The Worst Types of Uni Couples

Because we all love to hate the happy


Couples at uni are inevitable. From freshers through to graduation our minifeeds and nights out are polluted with break-ups, make-ups and an inexcusable amount of PDA. Without wanting to sound like a bitter old hag, most of the relationships I’ve encountered during my three years in Liverpool have been seriously annoying. Of course there’s the exception, the dream couple that make Will and Kate look dysfunctional, but they’re relatively hard to come by and are instead undermined by the selfies and public arguments of the more frustrating partnerships. We’ve taken the time to compile a list of what we believe to be the absolute WORST types of uni couples…

The Inseparable Couple

Whether it be on a night out, in the library or merely walking around campus these two are never without their significant other. Part of you wonders if they’ve had their hands glued together surgically and you can’t remember the last time you saw either of them alone.
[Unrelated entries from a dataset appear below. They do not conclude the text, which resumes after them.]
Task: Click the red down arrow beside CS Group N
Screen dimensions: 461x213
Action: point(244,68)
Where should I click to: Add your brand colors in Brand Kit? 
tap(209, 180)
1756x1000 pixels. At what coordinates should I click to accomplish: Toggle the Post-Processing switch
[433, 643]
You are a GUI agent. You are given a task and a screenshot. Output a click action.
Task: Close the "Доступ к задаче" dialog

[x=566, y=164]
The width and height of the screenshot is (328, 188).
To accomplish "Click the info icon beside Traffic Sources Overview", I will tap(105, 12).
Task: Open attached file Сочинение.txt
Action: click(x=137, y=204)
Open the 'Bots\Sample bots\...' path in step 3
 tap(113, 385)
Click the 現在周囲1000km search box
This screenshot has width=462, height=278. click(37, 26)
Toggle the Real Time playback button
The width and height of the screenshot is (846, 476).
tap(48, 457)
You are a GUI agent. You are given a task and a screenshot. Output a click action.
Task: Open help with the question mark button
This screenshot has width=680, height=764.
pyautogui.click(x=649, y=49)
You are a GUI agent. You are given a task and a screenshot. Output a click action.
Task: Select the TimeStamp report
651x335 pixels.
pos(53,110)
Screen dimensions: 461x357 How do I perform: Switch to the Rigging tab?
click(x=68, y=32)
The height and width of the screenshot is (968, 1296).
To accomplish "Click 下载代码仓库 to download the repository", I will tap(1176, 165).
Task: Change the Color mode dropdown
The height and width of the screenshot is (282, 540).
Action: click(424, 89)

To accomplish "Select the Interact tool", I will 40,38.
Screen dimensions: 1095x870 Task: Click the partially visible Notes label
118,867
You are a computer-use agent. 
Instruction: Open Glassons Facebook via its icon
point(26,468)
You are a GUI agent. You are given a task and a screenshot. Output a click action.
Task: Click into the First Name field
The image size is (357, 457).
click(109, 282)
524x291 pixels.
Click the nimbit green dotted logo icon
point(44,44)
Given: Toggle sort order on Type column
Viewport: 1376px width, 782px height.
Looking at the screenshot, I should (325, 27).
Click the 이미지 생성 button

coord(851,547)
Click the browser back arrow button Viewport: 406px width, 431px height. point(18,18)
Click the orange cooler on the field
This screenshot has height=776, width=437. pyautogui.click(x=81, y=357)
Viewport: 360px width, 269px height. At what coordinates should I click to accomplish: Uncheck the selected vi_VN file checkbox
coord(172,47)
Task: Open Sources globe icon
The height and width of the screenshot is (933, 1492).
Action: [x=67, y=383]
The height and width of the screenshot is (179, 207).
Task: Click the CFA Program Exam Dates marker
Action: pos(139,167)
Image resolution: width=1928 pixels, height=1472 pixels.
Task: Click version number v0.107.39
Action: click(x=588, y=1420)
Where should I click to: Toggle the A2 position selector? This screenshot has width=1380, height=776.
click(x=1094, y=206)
There’s a very good chance that their Halloween costumes this year involved them turning up as some sort of dynamic duo and they openly discuss marriage like they’re twenty eight. Overall, they’re some of the worst relationship offenders.

The PDA lovers

PDA is totally unacceptable at the best of times; a fact which anyone with an IQ over 30 can vouch for. Unfortunately, the message was never relayed to this couple. They insist on behaving like they’re on the verge of making a porno at all times, whether it be on a night out, in your living room, on the bus or in the library. They’d probably get it on in a seminar if they got the chance. Slight PDA on nights out is tolerable, if not expected, but mounting each other on the sofa when the rest of the house is having dinner is another story.

The Social Media Fanatics

Don’t get me wrong, I’m the first to admit that getting a boyfriend is somewhat of an achievement, but there’s really no need to transform your Facebook, Twitter and Instagram into a shrine to your new relationship. To be frank, nobody gives a shit that you’re having a “snuggly day in bed with the boyf/girlf”, and we certainly don’t need constant selfies thrown our way every time the two of you go on an excursion. On a side note, hashtags such as “cute” should only ever be used in reference to baby animals, and not to a photo of you and your significant other after a day in bed watching films.

The Public Arguers

Everybody is still waiting for the day when these two venture out of the house and don’t end up threatening to kill one another. The fact that they argue isn’t even the main issue, it’s the fact that they subsequently drag everybody around them into their feuds. It’s bad enough having to deal with them constantly airing their dirty laundry in public, but the worst part about it all is that they then insist on asking for your opinion on the argument that you’ve just heard them having for  hours, ruining your night even more.

The Couple That Aren’t Really a Couple

You’re pretty sure you got with him last weekend and she spends most of her nights gyrating on anything that comes her way, yet they still insist on maintaining the illusion of being together. We’re not even sure what this is, but it’s really not ok.